Friday, December 22, 2017

How Do You Respond to Educators on the Front Line of Teaching and Learning?

As an educator, it's always interesting to see how people respond to your work, questions, and ideas.

In general, family members, close colleagues, and students respond readily to the efforts I promote to teach well. Families, colleagues, and students respond with support, positive critical analysis, questions, and collaboration. Their support is dynamic and serves to build a strong teaching/learning team.
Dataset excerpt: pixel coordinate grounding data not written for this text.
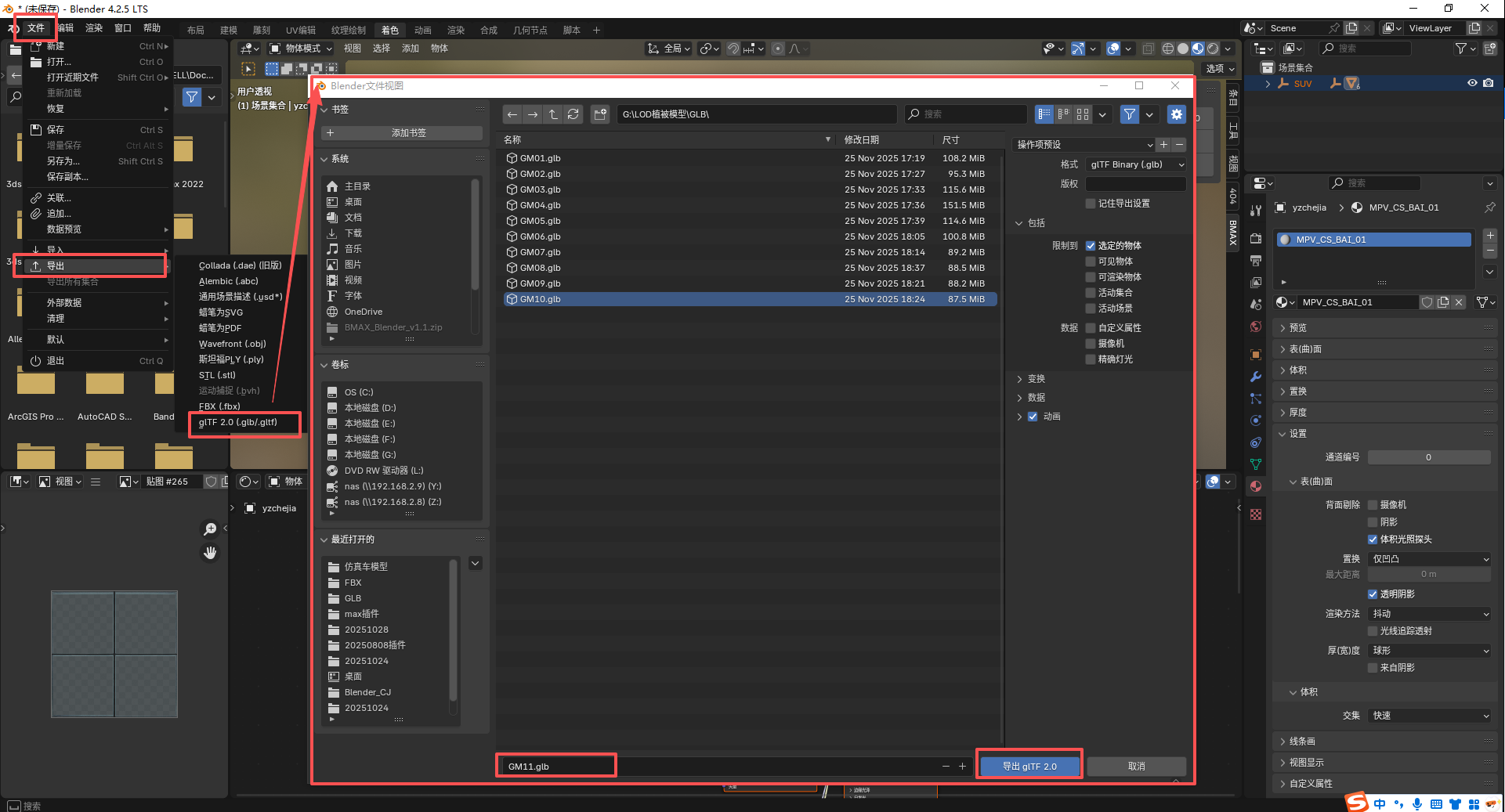This screenshot has width=1505, height=812.
Task: Open the 格式 glTF Binary dropdown
Action: tap(1136, 164)
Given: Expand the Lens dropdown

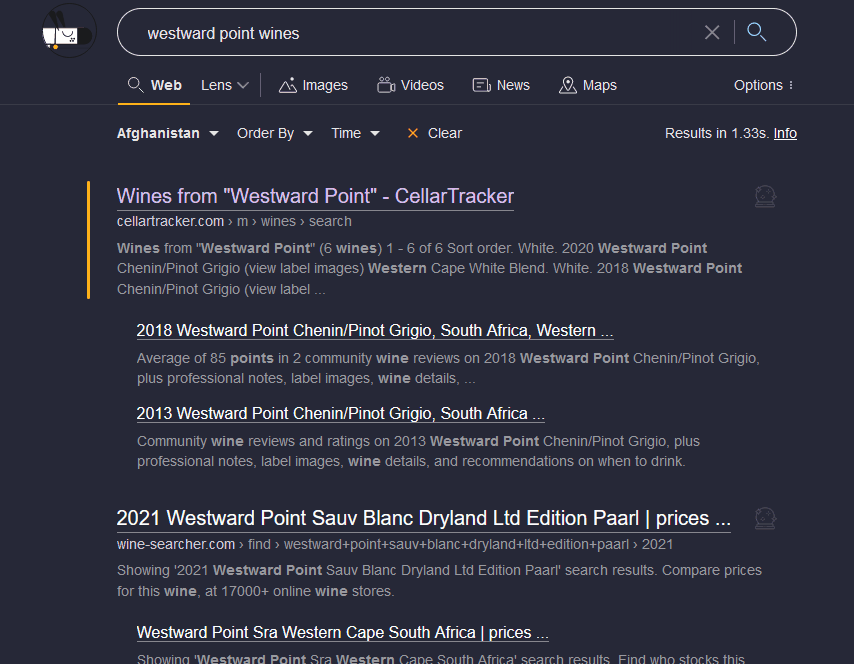Looking at the screenshot, I should pyautogui.click(x=224, y=85).
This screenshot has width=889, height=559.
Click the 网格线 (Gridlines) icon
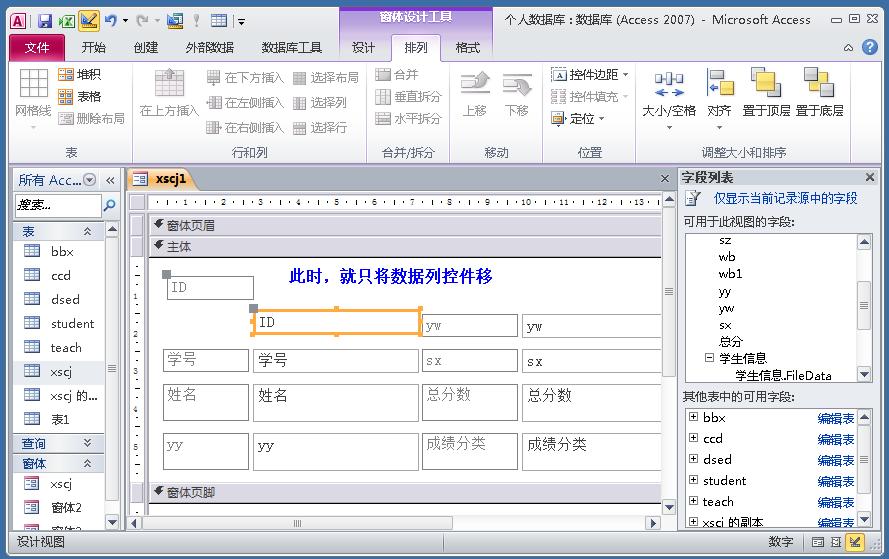[33, 93]

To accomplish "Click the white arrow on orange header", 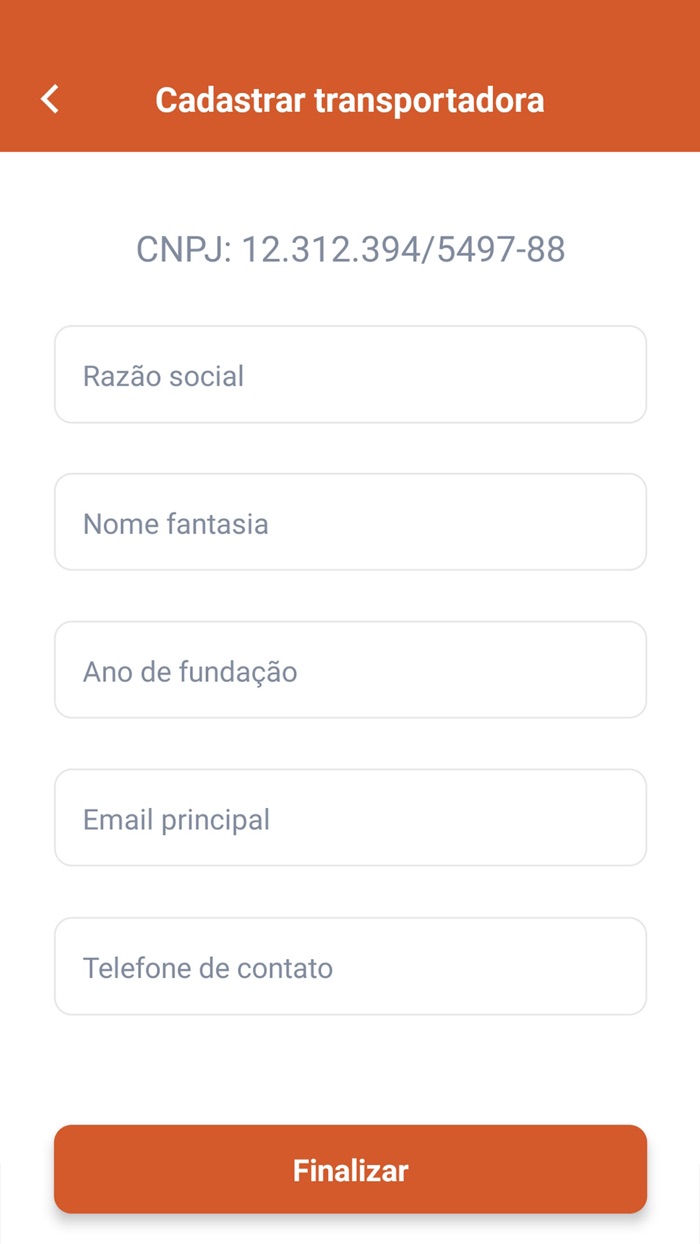I will [47, 99].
Administrative response varies. Some simply ignore emails and requests--they don't respond, and treat you like you are invisible. Others respond with a thank you or a short response which leaves you thinking if they read the material or care about what you've said. Still more respond with negative comments that quickly demean your idea and give you the message that you are not worthy of having an idea, your position is too low for voice and choice. And then there's the responses that I truly welcome, responses that respond with the research that confirms, debates, debunks, or adds to my thoughts--those administrators respond in a way that values your time and effort and continues a positive level of collaboration and development towards teaching well.

To respond to educators in ways that develop dynamic teams is best. To ignore or demean educators is to lessen the capacity possible when it comes to good teaching and learning. After all educators who are on the front lines of teaching do the work that helps students to learn, and when their questions, ideas, research, and efforts are treated with respect, then what they do develops in ways that support the best of what we can do for students.